## WHAT IS REQUIRED
Return, word for word, the lines of the listing below from the one with "Open the Fit" through the one with "Task: Choose Subprocesso", and no other lines.

## MATERIAL SUPPLIED
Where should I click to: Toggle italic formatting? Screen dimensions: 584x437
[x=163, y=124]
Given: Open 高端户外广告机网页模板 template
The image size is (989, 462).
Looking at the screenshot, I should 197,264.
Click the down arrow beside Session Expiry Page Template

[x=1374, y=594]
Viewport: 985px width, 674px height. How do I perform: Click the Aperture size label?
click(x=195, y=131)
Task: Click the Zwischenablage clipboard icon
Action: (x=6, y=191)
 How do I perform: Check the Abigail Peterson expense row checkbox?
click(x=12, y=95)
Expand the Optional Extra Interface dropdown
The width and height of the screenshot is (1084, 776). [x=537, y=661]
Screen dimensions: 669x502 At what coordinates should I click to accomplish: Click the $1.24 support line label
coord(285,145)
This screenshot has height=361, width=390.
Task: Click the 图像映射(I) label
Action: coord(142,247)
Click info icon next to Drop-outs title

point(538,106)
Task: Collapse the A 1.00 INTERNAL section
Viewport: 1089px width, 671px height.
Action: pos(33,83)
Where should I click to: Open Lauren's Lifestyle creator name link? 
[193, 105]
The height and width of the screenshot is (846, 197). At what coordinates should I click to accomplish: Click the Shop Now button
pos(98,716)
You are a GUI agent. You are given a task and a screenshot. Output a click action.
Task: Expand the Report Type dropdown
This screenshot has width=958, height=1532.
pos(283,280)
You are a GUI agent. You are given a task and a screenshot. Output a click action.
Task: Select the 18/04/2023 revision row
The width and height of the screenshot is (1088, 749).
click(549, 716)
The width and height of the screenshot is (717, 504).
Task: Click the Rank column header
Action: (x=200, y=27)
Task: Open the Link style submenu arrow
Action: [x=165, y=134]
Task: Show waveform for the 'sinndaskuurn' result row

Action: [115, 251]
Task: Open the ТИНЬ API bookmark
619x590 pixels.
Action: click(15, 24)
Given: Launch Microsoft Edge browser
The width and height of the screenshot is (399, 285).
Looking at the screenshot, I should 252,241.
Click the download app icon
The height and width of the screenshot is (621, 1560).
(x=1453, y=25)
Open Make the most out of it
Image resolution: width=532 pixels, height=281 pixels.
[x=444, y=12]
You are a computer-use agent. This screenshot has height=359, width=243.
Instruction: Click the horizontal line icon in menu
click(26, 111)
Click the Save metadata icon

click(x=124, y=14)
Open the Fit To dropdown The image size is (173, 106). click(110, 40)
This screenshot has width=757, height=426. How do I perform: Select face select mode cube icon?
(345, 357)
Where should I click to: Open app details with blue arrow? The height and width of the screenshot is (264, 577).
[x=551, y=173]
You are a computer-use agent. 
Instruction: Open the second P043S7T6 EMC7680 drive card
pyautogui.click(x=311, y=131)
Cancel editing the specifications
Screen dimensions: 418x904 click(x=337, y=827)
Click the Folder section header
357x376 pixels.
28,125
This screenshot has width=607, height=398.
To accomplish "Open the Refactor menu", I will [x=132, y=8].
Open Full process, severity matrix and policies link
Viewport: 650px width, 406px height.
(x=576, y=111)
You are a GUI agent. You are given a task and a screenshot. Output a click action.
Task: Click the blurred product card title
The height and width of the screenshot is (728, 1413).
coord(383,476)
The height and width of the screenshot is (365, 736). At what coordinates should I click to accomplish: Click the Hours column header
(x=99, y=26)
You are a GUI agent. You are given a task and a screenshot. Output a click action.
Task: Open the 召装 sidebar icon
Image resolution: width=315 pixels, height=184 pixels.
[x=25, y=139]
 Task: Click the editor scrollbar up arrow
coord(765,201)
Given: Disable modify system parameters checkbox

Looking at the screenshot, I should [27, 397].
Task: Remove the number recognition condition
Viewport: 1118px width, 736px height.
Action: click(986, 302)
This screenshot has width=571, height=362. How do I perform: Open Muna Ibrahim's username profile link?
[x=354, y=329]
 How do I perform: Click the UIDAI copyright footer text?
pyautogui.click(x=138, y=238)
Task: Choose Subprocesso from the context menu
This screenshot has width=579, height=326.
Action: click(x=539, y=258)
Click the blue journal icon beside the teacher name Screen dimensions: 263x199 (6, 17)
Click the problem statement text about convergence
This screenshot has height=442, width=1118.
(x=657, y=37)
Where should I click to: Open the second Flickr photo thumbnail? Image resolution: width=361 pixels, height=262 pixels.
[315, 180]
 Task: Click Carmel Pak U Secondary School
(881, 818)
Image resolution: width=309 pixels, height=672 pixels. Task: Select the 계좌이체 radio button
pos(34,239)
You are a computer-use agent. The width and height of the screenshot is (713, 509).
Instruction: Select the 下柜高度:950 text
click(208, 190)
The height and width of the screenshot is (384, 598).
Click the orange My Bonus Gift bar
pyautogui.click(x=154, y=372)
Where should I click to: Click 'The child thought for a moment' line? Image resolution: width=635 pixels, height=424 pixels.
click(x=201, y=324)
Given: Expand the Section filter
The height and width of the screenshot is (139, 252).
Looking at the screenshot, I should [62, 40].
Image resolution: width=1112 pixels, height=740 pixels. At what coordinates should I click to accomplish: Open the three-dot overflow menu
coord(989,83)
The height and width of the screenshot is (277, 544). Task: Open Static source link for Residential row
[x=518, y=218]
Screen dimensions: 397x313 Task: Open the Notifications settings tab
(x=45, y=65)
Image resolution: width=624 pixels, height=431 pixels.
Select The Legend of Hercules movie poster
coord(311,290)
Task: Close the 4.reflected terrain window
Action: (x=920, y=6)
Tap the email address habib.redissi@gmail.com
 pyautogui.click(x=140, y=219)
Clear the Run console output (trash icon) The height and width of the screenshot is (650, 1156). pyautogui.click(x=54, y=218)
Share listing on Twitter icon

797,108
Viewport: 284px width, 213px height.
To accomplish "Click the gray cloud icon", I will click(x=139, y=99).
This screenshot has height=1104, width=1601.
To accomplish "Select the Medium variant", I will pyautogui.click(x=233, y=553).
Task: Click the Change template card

## YOUR RESPONSE
Open the Fit To dropdown The image size is (173, 106). click(110, 40)
This screenshot has width=757, height=426. How do I perform: Select face select mode cube icon?
(345, 357)
Where should I click to: Open app details with blue arrow? The height and width of the screenshot is (264, 577).
[x=551, y=173]
You are a computer-use agent. 
Instruction: Open the second P043S7T6 EMC7680 drive card
pyautogui.click(x=311, y=131)
Cancel editing the specifications
Screen dimensions: 418x904 click(x=337, y=827)
Click the Folder section header
357x376 pixels.
28,125
This screenshot has width=607, height=398.
To accomplish "Open the Refactor menu", I will [x=132, y=8].
Open Full process, severity matrix and policies link
Viewport: 650px width, 406px height.
(x=576, y=111)
You are a GUI agent. You are given a task and a screenshot. Output a click action.
Task: Click the blurred product card title
The height and width of the screenshot is (728, 1413).
coord(383,476)
The height and width of the screenshot is (365, 736). At what coordinates should I click to accomplish: Click the Hours column header
(x=99, y=26)
You are a GUI agent. You are given a task and a screenshot. Output a click action.
Task: Open the 召装 sidebar icon
Image resolution: width=315 pixels, height=184 pixels.
[x=25, y=139]
 Task: Click the editor scrollbar up arrow
coord(765,201)
Given: Disable modify system parameters checkbox

Looking at the screenshot, I should [27, 397].
Task: Remove the number recognition condition
Viewport: 1118px width, 736px height.
Action: click(986, 302)
This screenshot has width=571, height=362. How do I perform: Open Muna Ibrahim's username profile link?
[x=354, y=329]
 How do I perform: Click the UIDAI copyright footer text?
pyautogui.click(x=138, y=238)
Task: Choose Subprocesso from the context menu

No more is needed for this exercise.